Darren Glass will make a clean cut from football next year to tackle the University of WA's highly touted new master of business administration program.

The West Coast Eagles veteran has repeatedly said he wants to stay in football after retirement but two months away from the game changed his mind.

Former West Coast chairman Mark Barnaba, 51, chairs the UWA business school and encouraged Glass, 33, to pursue a MBA full-time.

The father of three and his fellow students will be mentored by WA business leaders and flown to the North West to study effects of the resources industry.

"When you're in football, it can be such a bubble that you can be consumed by it," Glass said.

"Even after that short amount of time outside the game, I sit back and think, 'Wow, that was intense, but it was just football'.
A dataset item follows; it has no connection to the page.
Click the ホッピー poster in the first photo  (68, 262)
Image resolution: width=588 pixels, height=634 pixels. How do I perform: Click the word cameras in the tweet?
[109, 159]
"After this 12 or 18 months, I might be desperate to get back into footy or I might be ready for another challenge.

"All I've ever known is West Coast, really, so I'm excited about what lies ahead."

The Eagles drafted Glass in 1999 and he became captain in late 2007 when the club was on the edge of chaos.

Mr Barnaba signed off on the appointment and sees it as one of his best decisions as chairman.

He said the MBA program would challenge Glass and transform him into a rare leadership prospect.

"This is a world-class program where you can major in general management, resources or leadership," he said. "Darren's got an undergraduate degree and he's been a great leader.

"I just woke up one morning and called him and said, 'Darren, I've joined the dots'.

"I see Darren having a career in business and in sport but I don't see them being exclusive. He could end up being a Mike Fitzpatrick (AFL chairman)."

Glass may play International Rules at Patersons Stadium in November but is at peace with his retirement from the AFL.

He said he looked forward to forging a new path.

"I have a really open mind as to what lies ahead," he said. "The skills I learn here can be applicable to any industry, whether it's football or something else."